And at home, indeed, as the students had said—all the “foreigners” were being rounded up and taken away. Sick with fear and guilt, Amberdrake hid in the daylight hours in an abandoned house with a broken-down door. Ma’ar’s troopers had been there first, and when night came, he took whatever food he found there and continued his flight.
It would have been a difficult journey for an adult with money and some resources, with experience. It was a nightmare for Amberdrake. The bulk of his journey lay across farmlands, forests, grazing lands. Most of the time, he went hungry and slept in ditches and under piles of brush. Small wonder that when he stumbled at last into Therium, he burned with fever again and was weak and nauseous with starvation.
No one knew what had become of his family. No one cared what became of him.
He found the neighbors preparing to evacuate, piling their wagon high with their possessions. They had no time for him, these folk who had called themselves “friends,” and who had known him all his life.
Old sorrow, bitter sorrow, choked him again, blinded his eyes until he had to stop taking his tiny stitches and wait for the tears to clear.
He had flung himself at the false neighbors, and they had shoved him away, and then raised the horse whip to him. One blow was all it took, and the world and sky disappeared for Amberdrake. He awoke bleeding, at least a candlemark later, with a welt across his chest as thick as his hand.

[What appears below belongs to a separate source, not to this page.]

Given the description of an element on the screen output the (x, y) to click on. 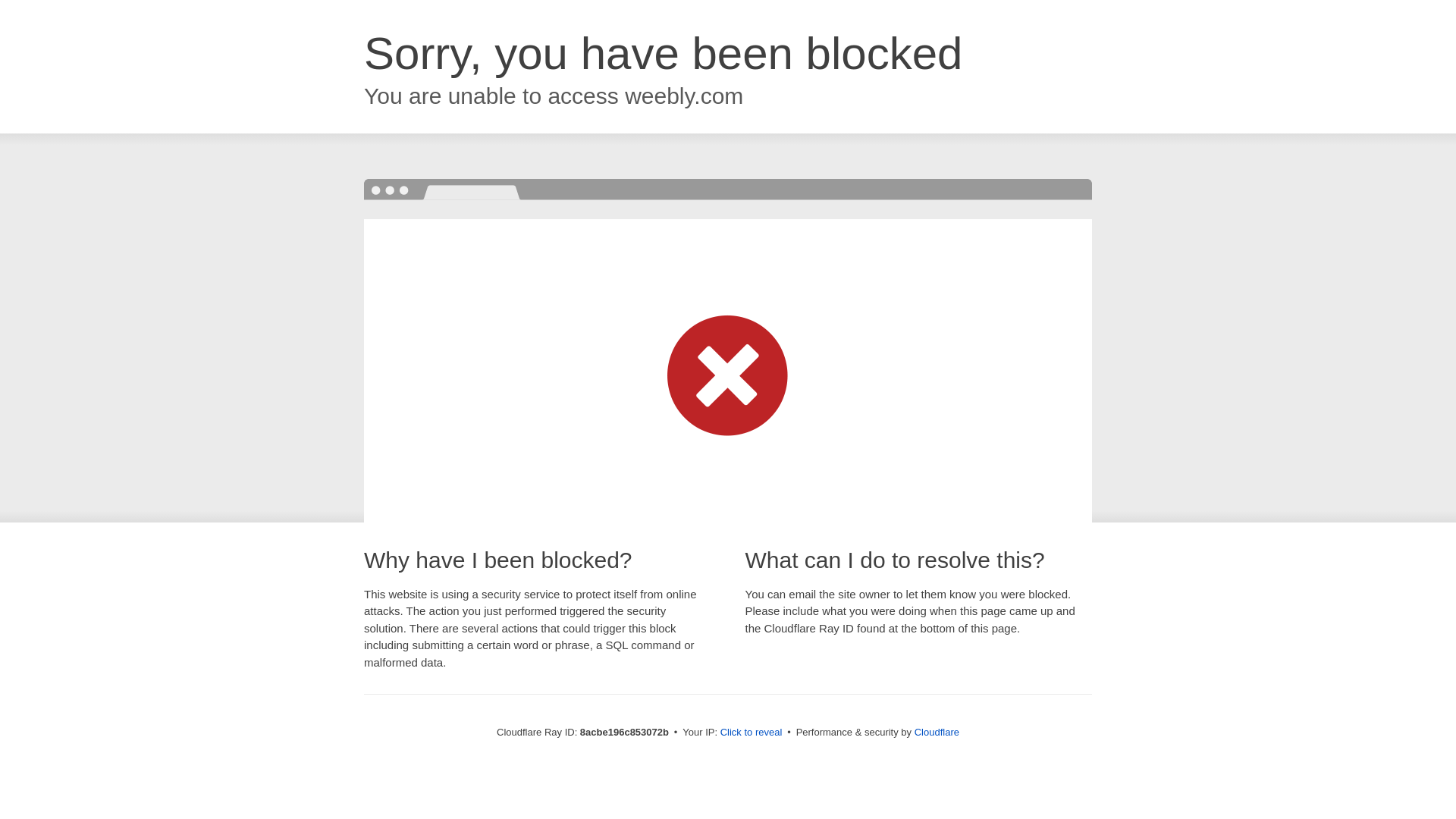
Cloudflare (936, 731)
Click to reveal (751, 732)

Half-mad with terror and grief, he staggered on into the snow.
He fell against the side of another wagon full of escapees.
The wagon belonging to the kestra’chern Silver Veil, and her household and apprentices.
He forced his hands to remain steady.
Silver Veil did not send her servants to drive him away; although by now he hardly knew what was happening to him. In pain, freezing and burning by turns, he barely recalled being taken up into the moving wagon, falling into soft darkness.
In that darkness he had remained for a very long time. . . .
His hands shook, and he put the mending down, closed his eyes, and performed a breathing exercise to calm himself—one that Silver Veil herself had taught him, in fact.
He had heard of her, in rude whispers, before he had been sent away. As little boys on the verge of puberty always did, his gang of friends spoke about her and boasted how they would seek her out when they were older and had money. She was as beautiful as a statue carved by a master sculptor, slim as a boy, graceful as a gazelle. She took her name from her hair, a platinum fall of silk that she had never cut, that trailed on the ground behind her when she let it fall loose. He had always thought she was simply a courtesan, more exotic and expensive than most, but only that.
It took living within her household to learn differently.
She tended him through his illness, she and her household. He posed as one of her apprentices as they made their way to some place safer—and then, after a time, it was no longer a pose.
Silver Veil did her best to shelter her own from the horrors of that flight, but there was no way to shelter them from all of it. She had no Gifts, but she had an uncanny sense for finding safe routes. Unfortunately, many of those lay through places Ma’ar’s troops had lately passed.
Ma’ar’s forces were not kind to the defeated; they were even less kind to those who had resisted them. Amberdrake still woke in the night, sometimes, shaking and drenched with sweat, from terrible dreams of seeing whole families impaled on stakes to die. Nearly as terrible was the one time they had been forced to hide while Ma’ar’s picked men—and his makaar—force marched a seemingly endless column of captives past them. Amberdrake had watched in shock from fear and dread, searching each haggard face for signs of his own kin.